New review: Twilight: Breaking Dawn (Part One)

At pains to defend the latest chaotic and confused installment of The Twilight Saga, Mathilda Gregory reads it as a transgressive anti-fairytale about perils of femininity

twilight wedding.jpgTwilight: Breaking Dawn (Part I) opens with shoes. Well, it actually opens with hot-werewolf Jacob (Taylor Lautner), who realises he’s been on screen for three seconds with his shirt on, so takes his shirt off and runs into a wood. Then we move on to the shoes, as Bella (Kristen Stewart), rehearsing for her wedding, tries to learn to walk in a ridiculous pair of heels that are cartoonishly high and far higher than anything anyone would really wear to a wedding. And so it begins, this complicated mess of a film, which seems to be attempting to answer everything you ever wanted to know about femininity, but were utterly terrified to ask.

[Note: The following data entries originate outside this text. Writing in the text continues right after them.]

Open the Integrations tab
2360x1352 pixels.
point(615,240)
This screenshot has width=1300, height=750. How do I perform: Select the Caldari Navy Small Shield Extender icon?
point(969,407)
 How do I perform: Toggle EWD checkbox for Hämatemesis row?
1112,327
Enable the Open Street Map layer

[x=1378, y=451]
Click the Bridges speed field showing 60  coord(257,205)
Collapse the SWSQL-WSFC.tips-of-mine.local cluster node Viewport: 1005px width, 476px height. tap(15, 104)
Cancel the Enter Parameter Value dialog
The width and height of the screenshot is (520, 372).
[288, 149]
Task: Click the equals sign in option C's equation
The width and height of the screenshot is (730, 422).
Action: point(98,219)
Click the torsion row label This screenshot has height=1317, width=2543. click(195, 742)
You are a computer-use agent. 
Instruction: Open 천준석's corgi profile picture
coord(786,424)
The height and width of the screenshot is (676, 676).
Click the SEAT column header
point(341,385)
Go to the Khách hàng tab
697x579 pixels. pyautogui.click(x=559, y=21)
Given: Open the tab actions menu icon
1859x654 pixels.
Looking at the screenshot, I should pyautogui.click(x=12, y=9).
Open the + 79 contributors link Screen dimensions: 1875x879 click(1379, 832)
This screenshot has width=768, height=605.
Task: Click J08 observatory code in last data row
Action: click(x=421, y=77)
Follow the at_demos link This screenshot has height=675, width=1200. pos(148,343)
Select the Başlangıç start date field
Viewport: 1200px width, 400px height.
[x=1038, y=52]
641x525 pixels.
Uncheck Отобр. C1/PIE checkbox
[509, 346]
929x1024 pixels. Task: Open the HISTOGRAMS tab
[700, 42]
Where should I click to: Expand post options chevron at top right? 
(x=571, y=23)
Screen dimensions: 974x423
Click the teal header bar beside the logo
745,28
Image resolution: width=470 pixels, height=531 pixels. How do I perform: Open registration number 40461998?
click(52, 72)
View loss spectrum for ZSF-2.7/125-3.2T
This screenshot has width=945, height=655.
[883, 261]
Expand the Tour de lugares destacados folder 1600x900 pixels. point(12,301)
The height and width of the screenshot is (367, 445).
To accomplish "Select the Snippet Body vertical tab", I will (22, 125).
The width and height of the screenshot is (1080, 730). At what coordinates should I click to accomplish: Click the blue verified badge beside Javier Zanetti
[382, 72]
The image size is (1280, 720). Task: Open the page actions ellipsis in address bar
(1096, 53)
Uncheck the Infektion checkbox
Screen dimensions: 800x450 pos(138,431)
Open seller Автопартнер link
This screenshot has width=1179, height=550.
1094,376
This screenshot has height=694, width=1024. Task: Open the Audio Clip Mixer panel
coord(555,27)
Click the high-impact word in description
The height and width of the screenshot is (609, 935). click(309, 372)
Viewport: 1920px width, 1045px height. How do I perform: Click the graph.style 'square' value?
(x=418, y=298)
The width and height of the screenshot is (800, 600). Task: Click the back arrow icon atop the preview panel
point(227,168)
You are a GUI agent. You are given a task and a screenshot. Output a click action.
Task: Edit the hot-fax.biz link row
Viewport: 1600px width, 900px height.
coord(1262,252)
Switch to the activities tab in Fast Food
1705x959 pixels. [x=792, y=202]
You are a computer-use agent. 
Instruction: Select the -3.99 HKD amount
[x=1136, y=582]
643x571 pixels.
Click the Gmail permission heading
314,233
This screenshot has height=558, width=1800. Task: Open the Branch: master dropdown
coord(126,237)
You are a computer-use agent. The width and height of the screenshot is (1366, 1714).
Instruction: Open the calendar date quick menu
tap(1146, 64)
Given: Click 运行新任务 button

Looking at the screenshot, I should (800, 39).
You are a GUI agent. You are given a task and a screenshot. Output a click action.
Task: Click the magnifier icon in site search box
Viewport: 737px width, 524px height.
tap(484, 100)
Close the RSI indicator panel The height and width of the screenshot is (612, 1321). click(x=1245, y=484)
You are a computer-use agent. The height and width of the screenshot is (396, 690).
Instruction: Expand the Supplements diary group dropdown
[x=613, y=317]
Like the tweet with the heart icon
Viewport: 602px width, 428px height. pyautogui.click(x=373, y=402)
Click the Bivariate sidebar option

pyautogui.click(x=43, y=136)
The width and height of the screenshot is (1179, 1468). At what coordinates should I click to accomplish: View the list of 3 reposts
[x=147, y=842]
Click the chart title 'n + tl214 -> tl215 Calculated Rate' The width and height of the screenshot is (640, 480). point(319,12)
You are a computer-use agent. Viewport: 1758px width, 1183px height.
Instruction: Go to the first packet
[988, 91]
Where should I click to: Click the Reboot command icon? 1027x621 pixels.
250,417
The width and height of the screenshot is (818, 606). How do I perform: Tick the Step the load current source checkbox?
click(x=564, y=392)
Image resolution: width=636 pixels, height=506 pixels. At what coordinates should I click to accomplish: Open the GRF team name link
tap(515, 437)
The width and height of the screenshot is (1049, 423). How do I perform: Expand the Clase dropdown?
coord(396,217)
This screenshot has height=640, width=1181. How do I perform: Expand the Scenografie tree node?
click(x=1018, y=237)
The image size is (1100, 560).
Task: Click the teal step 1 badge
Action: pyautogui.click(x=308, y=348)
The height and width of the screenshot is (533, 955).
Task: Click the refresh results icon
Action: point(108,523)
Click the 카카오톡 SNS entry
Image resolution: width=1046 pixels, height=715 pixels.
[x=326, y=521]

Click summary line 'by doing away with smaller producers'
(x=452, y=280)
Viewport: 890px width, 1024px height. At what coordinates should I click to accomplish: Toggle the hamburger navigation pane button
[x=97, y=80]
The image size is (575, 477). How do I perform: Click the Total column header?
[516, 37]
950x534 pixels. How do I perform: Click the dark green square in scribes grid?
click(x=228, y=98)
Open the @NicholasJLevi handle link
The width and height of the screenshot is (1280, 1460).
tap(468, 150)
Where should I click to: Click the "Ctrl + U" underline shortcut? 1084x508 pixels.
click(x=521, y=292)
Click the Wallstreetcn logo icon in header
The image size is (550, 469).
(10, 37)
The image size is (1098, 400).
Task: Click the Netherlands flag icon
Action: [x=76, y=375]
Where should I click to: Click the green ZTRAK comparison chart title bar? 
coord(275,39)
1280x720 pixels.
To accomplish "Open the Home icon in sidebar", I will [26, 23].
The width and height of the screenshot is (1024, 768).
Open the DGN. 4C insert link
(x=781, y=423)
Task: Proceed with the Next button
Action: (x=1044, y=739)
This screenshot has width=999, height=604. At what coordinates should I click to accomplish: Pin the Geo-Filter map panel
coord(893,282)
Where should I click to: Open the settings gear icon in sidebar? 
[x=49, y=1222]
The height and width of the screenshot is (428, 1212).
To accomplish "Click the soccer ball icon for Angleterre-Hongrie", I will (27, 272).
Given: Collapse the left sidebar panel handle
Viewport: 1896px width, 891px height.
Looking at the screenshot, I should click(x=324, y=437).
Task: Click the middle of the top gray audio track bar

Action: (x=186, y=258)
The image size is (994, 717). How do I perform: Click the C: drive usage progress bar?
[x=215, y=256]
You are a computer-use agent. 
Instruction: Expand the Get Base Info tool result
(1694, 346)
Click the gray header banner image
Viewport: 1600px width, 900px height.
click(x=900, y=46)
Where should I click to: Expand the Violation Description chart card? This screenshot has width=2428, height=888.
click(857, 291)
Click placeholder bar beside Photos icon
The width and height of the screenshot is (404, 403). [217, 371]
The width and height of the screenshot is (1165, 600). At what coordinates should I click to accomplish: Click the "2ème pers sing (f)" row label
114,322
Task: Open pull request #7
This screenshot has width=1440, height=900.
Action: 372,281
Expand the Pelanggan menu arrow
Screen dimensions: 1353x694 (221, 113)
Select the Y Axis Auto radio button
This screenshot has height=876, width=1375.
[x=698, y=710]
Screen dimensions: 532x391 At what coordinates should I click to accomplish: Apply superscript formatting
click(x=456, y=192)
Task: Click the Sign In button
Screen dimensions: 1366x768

It’s now chapter four of Gothic romance juggernaut Twilight and its protagonist, Bella, is growing up. She’s a woman now, and this film is concerned with her attempts to perform femininity. So we get a sequence where Bella – who up until this point had barely removed her hoodie onscreen – fumbles her way through the shaving off bits of body hair and considers wedding night lingerie. It’s as if, after so long a staring at sparkly vampire Edward (Robert Pattinson), Bella’s body is finally up for grabs.